Start of EXERCISE MATERIALS

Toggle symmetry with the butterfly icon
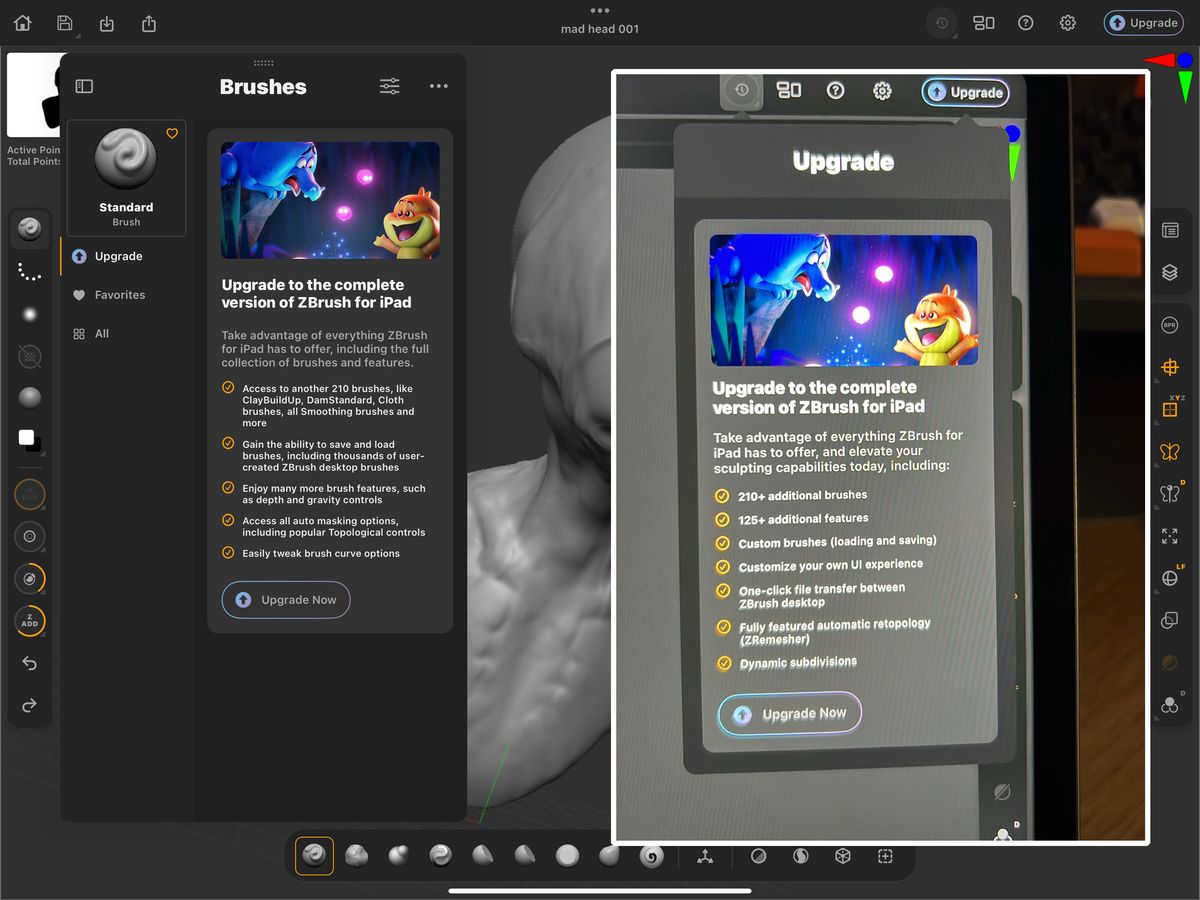Viewport: 1200px width, 900px height. pos(1170,451)

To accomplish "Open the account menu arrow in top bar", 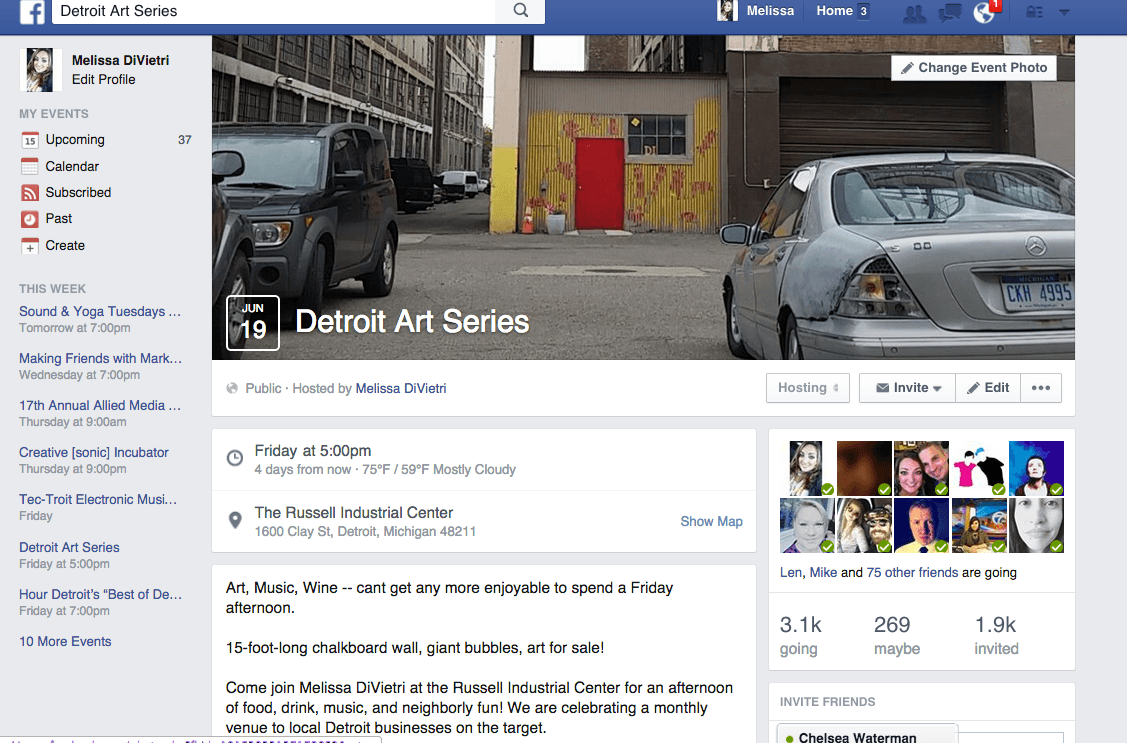I will coord(1064,12).
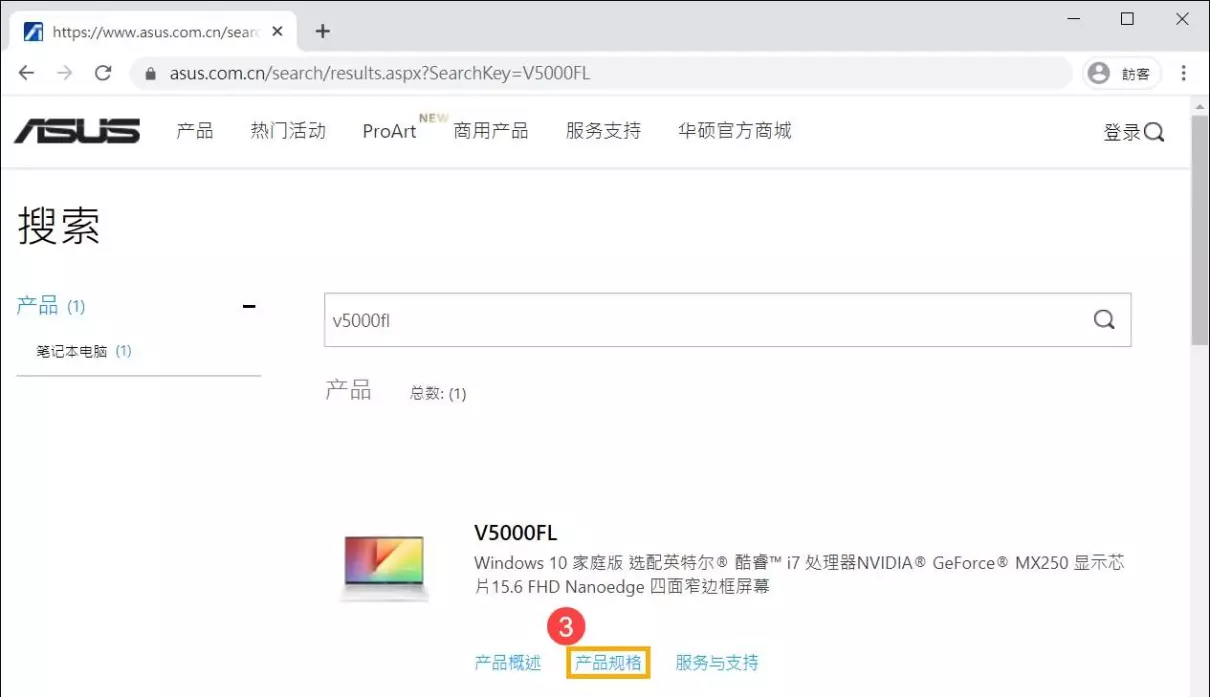The height and width of the screenshot is (697, 1210).
Task: Open the 服务支持 navigation menu
Action: click(x=603, y=131)
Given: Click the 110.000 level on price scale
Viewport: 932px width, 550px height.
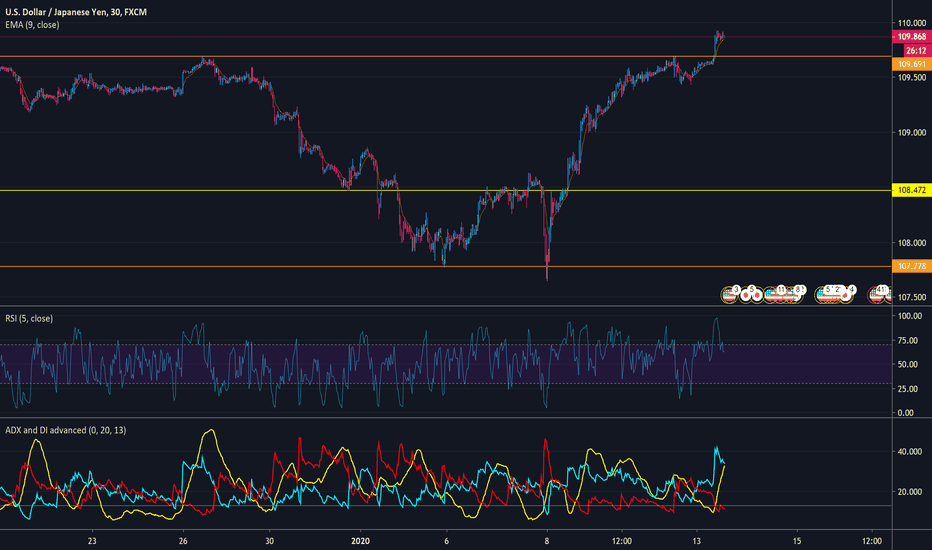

End of EXERCISE MATERIALS

STATED PROBLEM: Copy the data, starting with the line that contains "Given: Click the 110.000 level on price scale" and continuing through the end of the data. Omit the pictures from your copy.

TASK ANSWER:
Given: Click the 110.000 level on price scale
Viewport: 932px width, 550px height.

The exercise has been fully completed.